• Supplied passage:

-----

Journey Mapping
These are technical notes I compiled while studying using Trailhead, Salesforce's free self-learning portal.
Add Journey Mapping to Your Solution Toolbox
Explain the connection between Relationship Design and journey mapping. Explain what a journey map is. Explain the benefits of journey mapping.- Heart of any solution should be an intention to make your customers' lives better.
- “Relationship Design” - creation of experiences that foster ongoing engagement, strengthening connections between people, companies, and communities
- Journey Mapping is a told to help make this happen.

-----

• Dataset:
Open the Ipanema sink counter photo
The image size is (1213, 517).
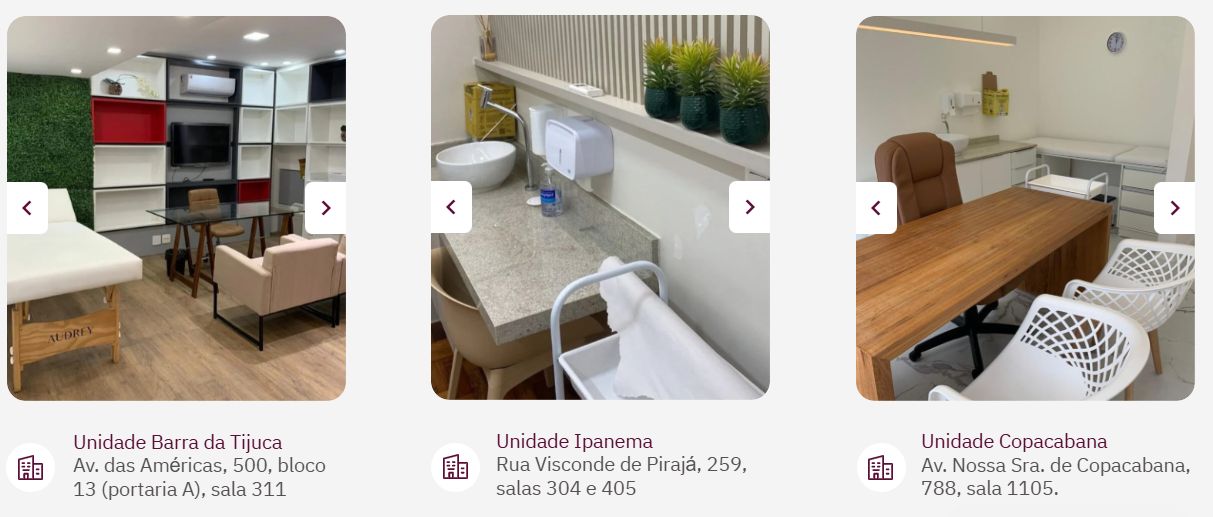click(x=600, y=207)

-----

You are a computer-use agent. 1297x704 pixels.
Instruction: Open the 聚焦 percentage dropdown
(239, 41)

-----

• To do:
**A.** List every sentence in the journey mapping notes that begins with the word "Explain".
**B.** Retype the part of the journey mapping notes starting at "Add Journey Mapping" and ending at "customers' lives better.".

• Full solutions:
**A.**
- Explain the connection between Relationship Design and journey mapping.
- Explain what a journey map is.
- Explain the benefits of journey mapping.

**B.**
Add Journey Mapping to Your Solution Toolbox
Explain the connection between Relationship Design and journey mapping. Explain what a journey map is. Explain the benefits of journey mapping.- Heart of any solution should be an intention to make your customers' lives better.